Basotho ponies are very important in the highlands for riding. Ponies are sometimes used as pack animals to carry goods, but this is relatively uncommon. Donkeys, on the other hand are widely used as pack animals in all parts of the county. Donkeys are quite commonly ridden, mainly by young men and usually without a saddle. It is quite common for women to ride ponies, but relatively few women ride donkeys. A few people, notably older men, ride donkeys fitted with saddles. Mules are relatively uncommon, and may be used for riding or pack transport. The use of ponies, mules and donkeys to pull carts is very low. Very few two-wheeled donkey carts or horse carts, although such carts are very common in other countries in southern, eastern, western and northern Africa. In at least two urban areas (Maputsoe and Mafeteng) a small number of transport entrepreneurs use carts or wagons with pneumatic tyres pulled mainly by single ponies (and occasionally by two donkeys or a mule). In Mafeteng, the transporters use two-wheel carts, while in Maputsoe, the transporters use four-wheel wagons.

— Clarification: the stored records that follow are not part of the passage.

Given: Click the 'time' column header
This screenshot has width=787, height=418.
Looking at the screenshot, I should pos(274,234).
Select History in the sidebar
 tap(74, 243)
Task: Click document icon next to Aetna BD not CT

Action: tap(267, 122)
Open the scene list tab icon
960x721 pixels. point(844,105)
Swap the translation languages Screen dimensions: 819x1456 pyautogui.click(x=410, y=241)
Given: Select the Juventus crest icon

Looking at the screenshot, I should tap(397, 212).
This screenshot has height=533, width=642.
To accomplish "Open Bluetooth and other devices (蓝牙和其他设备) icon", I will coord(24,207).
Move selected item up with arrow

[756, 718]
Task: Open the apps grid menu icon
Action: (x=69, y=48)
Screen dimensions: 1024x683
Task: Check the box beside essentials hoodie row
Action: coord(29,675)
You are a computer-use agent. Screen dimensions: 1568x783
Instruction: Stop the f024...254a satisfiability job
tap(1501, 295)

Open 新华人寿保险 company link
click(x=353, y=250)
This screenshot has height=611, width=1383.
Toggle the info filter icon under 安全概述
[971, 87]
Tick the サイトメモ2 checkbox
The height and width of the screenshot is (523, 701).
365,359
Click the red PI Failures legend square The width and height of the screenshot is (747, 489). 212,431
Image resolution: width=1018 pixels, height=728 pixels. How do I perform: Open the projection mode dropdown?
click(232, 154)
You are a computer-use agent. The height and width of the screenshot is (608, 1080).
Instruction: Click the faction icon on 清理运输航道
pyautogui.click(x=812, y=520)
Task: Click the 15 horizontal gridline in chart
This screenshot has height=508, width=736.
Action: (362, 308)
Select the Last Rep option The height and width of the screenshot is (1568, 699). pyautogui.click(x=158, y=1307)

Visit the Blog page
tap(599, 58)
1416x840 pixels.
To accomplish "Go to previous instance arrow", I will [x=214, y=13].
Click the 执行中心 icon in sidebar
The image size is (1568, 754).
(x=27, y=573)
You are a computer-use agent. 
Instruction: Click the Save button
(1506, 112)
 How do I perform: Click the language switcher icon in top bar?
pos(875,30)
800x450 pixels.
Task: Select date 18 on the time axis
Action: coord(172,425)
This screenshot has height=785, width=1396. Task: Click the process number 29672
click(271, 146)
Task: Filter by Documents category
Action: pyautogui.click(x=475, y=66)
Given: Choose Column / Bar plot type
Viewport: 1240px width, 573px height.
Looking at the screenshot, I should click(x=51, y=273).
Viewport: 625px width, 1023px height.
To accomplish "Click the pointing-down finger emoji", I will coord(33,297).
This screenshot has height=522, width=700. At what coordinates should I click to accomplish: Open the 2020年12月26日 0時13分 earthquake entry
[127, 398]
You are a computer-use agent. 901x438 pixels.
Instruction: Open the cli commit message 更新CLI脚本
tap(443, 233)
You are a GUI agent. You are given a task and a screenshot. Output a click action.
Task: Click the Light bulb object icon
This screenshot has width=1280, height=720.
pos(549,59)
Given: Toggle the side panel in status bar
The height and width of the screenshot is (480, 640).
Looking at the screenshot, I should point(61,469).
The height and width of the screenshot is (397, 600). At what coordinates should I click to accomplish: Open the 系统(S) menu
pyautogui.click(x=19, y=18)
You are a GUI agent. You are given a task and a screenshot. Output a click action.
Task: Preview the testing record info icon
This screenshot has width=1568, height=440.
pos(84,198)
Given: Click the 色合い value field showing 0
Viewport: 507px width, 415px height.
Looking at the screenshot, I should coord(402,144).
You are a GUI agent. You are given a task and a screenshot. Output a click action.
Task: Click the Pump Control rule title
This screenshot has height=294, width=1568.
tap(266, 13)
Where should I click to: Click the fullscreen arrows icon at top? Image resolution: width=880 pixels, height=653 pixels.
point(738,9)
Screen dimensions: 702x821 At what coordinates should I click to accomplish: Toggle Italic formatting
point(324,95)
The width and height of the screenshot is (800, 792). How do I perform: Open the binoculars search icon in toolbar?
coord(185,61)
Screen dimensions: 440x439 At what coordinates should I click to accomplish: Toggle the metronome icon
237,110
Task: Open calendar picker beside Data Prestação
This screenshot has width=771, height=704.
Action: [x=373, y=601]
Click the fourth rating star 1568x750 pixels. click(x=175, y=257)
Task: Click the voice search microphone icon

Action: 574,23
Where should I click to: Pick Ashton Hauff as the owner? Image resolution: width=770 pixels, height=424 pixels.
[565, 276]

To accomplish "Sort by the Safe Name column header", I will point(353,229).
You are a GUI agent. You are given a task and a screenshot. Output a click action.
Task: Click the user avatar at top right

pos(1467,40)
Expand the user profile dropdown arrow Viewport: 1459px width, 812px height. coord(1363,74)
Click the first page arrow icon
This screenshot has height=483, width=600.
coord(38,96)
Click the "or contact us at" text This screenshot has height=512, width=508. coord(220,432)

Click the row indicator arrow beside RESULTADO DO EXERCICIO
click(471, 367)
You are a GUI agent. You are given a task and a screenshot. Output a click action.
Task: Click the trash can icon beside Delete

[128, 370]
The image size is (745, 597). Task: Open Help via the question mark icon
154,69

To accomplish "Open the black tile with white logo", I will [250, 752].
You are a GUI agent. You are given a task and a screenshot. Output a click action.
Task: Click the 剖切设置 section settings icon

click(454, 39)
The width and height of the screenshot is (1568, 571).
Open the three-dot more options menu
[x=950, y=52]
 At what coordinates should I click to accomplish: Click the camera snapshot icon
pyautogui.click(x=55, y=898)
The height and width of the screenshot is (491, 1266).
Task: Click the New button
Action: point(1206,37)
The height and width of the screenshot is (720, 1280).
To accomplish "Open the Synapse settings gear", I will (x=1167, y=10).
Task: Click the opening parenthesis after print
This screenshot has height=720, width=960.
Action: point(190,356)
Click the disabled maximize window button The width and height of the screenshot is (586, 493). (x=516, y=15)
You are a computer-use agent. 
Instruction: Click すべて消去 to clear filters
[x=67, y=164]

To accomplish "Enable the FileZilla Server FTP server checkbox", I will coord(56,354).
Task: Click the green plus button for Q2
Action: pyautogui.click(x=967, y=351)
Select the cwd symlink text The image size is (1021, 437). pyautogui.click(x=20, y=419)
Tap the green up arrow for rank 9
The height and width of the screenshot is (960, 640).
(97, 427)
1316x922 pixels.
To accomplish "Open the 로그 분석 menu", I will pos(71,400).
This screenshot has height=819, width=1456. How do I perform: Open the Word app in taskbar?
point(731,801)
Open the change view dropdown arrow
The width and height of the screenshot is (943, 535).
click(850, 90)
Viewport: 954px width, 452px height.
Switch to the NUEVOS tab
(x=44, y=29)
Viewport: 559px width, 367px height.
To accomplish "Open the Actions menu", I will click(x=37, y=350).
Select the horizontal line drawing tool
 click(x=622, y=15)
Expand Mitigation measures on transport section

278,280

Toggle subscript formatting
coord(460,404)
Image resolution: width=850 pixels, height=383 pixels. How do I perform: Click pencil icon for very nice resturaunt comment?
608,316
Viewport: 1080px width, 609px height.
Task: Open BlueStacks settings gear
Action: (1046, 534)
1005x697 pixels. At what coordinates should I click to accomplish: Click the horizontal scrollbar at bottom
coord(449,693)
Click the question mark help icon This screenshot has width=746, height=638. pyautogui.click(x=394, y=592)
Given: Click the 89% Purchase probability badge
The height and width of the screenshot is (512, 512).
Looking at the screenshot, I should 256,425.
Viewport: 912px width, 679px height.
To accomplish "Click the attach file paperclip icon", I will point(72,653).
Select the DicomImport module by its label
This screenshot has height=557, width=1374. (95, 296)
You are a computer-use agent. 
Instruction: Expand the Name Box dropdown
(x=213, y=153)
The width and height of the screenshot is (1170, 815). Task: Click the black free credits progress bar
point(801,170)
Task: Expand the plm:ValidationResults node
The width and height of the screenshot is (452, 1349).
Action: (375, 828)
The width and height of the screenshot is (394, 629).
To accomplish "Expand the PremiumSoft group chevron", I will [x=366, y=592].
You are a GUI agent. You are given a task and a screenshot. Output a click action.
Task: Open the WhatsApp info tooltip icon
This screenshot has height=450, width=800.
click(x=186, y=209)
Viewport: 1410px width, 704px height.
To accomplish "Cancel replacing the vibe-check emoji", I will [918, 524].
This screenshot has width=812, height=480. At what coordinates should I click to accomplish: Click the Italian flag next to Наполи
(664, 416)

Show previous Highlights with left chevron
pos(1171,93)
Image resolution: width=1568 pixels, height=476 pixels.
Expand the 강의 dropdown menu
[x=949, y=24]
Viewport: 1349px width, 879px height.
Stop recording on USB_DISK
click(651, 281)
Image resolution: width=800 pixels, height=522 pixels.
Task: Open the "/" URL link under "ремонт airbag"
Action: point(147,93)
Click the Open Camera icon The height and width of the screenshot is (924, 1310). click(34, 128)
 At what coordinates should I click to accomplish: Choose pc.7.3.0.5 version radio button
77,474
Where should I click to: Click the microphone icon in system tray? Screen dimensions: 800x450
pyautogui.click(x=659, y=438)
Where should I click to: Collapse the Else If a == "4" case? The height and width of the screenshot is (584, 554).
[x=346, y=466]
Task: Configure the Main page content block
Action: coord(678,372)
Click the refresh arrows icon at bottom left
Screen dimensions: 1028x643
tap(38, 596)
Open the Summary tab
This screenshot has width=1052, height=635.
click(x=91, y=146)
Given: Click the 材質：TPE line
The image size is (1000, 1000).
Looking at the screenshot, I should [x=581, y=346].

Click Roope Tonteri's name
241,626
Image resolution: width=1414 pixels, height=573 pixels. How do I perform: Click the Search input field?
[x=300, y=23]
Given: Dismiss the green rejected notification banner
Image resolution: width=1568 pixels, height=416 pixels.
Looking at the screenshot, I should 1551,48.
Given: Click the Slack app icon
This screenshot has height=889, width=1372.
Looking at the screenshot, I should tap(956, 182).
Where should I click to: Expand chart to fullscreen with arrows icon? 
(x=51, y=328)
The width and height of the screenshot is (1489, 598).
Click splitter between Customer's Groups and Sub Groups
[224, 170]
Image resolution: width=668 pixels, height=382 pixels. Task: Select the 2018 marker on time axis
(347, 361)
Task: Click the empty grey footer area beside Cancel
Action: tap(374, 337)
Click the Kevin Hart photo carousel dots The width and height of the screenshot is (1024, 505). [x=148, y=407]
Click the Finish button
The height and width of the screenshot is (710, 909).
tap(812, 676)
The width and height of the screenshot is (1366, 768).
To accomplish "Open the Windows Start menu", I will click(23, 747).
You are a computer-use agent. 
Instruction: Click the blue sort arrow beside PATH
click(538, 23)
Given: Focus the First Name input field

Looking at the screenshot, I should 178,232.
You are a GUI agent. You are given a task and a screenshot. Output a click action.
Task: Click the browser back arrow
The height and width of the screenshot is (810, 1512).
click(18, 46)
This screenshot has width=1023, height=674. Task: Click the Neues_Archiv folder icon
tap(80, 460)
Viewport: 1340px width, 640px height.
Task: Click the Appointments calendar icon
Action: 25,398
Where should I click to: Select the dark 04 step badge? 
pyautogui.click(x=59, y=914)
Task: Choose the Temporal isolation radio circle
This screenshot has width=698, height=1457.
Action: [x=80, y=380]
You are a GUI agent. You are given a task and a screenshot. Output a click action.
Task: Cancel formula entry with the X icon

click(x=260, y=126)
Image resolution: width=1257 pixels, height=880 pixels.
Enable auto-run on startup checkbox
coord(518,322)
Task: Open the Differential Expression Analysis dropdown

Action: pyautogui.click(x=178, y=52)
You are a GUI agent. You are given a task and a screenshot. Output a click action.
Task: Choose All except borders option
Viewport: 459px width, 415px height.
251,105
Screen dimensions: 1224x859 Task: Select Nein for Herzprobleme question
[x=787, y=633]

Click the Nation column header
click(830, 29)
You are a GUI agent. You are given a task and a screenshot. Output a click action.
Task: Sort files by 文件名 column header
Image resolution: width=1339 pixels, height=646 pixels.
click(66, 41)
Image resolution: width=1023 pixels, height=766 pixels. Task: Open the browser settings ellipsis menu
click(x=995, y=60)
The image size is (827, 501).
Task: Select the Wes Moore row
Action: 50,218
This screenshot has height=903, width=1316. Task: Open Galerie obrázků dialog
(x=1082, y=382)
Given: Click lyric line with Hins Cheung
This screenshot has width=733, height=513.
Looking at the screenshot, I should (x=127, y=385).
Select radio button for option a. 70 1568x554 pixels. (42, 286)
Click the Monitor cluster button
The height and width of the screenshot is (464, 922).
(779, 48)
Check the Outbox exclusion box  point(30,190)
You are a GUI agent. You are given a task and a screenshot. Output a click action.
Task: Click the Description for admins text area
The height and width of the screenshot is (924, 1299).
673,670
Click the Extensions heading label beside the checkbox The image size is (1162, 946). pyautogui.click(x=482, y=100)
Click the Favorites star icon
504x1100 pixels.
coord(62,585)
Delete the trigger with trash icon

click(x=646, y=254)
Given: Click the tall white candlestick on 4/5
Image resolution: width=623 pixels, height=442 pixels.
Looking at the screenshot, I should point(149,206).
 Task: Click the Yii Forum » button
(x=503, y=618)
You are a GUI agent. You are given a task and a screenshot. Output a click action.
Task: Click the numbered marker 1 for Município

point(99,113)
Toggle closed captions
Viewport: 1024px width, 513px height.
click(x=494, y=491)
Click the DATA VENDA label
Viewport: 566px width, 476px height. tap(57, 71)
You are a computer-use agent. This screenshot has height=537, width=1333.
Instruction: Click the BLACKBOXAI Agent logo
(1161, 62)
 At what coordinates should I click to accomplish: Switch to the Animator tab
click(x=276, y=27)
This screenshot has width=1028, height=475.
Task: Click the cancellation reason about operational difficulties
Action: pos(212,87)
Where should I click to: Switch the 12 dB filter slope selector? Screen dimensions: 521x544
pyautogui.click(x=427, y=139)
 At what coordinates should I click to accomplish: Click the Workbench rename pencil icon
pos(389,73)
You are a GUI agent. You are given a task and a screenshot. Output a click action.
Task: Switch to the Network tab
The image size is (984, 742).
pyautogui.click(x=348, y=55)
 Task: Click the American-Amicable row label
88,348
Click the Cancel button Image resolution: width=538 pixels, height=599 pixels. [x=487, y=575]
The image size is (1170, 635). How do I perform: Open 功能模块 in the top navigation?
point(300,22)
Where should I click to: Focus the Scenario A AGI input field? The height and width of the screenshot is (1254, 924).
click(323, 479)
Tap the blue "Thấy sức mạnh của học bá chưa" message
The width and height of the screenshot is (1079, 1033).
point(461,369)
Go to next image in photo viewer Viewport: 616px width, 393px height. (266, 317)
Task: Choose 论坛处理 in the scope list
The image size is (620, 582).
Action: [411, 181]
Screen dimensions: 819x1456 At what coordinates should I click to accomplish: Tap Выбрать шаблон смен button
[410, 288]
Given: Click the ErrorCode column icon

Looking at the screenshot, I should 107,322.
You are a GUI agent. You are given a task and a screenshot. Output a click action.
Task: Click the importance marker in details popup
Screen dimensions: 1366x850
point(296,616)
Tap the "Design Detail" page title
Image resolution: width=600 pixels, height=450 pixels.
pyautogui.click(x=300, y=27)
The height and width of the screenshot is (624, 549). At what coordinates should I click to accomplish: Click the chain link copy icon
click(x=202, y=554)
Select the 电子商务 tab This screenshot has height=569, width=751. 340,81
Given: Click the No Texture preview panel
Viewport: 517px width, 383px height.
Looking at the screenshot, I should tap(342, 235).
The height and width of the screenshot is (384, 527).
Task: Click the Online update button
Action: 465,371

The numbers of bicycles and motorcycles in use is very low. The per-capita ownership of motorcycles in Lesotho, and also bicycles, may be among the lowest in the world. The small number of people who do use bicycles tend to be children and young men, primarily for recreation although some use them for inter-village travel. A few people use bicycles for sport, and some South Africans and other tourists travel through the highlands on bicycles. A small number of transport entrepreneurs use bicycles to gain a livelihood.